• Activity: The answer should consist of each line from the data below that includes "agent".

Stored records
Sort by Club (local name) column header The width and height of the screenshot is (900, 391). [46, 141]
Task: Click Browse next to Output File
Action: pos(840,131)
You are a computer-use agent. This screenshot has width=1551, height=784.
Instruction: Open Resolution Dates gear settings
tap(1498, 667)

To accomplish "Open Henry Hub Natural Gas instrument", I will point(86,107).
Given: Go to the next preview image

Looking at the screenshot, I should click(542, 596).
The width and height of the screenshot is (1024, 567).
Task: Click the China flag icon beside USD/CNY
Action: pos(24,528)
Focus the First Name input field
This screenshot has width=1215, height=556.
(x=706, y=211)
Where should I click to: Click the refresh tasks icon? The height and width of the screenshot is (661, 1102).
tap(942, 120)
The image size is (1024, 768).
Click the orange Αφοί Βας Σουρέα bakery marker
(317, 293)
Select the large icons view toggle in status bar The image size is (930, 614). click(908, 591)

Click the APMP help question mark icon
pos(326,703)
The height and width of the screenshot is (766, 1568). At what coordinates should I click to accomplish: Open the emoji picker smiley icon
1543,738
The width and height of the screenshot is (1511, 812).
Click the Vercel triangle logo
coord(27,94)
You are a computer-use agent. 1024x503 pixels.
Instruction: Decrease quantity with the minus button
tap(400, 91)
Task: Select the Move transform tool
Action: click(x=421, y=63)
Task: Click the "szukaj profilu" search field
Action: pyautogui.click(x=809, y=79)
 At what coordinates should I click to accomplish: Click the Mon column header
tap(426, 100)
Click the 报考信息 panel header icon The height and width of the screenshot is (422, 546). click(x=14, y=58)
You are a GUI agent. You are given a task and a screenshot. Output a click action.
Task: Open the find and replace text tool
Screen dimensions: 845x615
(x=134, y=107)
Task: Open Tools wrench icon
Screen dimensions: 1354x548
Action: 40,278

• Written solution:
You are a computer-use agent. This screenshot has width=1551, height=784.
You are a computer-use agent. 1024x503 pixels.
You are a GUI agent. You are given a task and a screenshot. Output a click action.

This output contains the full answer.